Por Mauricio Orozco Vázquez
Frente a su inerme cuerpo se posaba -con una actitud de enfermo mental,
de idiota o de zombie parrandero- ella, sin nombre, con aura gris y espumosa,
y en su mano un artefacto. Una daga y mil palabras eran suficientes, las tácticas de asesinato son muy variadas.
No te muevas, le decía, te ayudaré a ser libre. Su mirada de hiena lo asechaba.
Ese amor que tú sientes por mí es un sueño. Y le ataba las manos.
Esto ha terminado, te amo, pero el fin llegó. Sus labios malditos se retorcían en palabras de fuego, de hechicera.
Ya te maté una vez y has vuelto, te mataré dos veces y si regresas lo haré de nuevo, pronunciaba sin un gramo de expresión en el rostro.
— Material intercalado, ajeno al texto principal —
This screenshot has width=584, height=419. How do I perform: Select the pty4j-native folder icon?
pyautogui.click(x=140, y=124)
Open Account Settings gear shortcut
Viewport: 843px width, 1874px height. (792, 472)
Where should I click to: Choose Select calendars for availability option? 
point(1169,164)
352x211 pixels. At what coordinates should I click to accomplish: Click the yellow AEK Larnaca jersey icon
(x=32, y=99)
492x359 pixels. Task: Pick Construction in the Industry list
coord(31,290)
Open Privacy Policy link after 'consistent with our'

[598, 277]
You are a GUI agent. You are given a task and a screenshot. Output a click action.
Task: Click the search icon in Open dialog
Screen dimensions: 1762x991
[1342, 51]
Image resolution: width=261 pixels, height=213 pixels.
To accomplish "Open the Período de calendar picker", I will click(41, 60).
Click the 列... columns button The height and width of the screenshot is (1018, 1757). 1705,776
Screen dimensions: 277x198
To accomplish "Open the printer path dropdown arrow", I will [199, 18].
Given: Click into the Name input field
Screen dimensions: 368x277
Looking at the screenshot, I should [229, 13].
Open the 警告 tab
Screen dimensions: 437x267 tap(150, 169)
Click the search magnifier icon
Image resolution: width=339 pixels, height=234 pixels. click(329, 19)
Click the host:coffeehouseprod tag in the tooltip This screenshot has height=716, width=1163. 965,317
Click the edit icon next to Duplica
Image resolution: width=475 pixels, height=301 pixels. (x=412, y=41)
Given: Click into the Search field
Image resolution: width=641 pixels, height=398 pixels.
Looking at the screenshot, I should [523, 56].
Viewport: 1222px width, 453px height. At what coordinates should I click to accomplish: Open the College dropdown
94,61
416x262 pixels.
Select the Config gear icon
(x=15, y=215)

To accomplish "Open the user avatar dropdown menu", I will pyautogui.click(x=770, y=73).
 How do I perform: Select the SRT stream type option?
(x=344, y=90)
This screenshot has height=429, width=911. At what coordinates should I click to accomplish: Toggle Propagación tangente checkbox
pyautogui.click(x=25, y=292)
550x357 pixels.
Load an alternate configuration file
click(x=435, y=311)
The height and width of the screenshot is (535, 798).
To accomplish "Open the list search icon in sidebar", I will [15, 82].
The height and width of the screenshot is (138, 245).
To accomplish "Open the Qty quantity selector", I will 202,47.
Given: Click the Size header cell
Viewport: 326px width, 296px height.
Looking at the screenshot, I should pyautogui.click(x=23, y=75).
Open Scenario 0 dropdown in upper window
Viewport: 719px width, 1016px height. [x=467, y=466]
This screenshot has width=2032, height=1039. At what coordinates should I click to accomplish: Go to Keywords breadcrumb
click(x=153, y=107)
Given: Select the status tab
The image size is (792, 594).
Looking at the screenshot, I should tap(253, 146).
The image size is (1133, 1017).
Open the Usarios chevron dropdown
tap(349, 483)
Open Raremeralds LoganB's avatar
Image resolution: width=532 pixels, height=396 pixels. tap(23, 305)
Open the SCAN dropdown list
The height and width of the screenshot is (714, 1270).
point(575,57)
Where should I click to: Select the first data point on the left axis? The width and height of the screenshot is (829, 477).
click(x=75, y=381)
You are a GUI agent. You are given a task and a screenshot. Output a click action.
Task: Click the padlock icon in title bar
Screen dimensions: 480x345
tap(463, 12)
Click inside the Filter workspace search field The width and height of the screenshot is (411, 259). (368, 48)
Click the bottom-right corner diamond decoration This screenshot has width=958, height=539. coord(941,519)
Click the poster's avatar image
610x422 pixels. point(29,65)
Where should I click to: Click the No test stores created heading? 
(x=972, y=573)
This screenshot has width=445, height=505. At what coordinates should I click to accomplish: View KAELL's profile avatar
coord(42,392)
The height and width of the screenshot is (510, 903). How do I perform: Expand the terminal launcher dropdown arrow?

Así estarás mejor, pequeño, yo lo sé. Y le rasgaba la ropa; acción de la daga, y el corazón; acción de las palabras.
Te amo, le decía, y le rebanaba el vientre.
Te amo, y le sacaba los ojos.
Te amo, eres el amor de mi vida,
y la vida le arrancaba.
Te amo, aunque sólo seas un cadáver.
Te amo.
Foto: Mariana Barreiro.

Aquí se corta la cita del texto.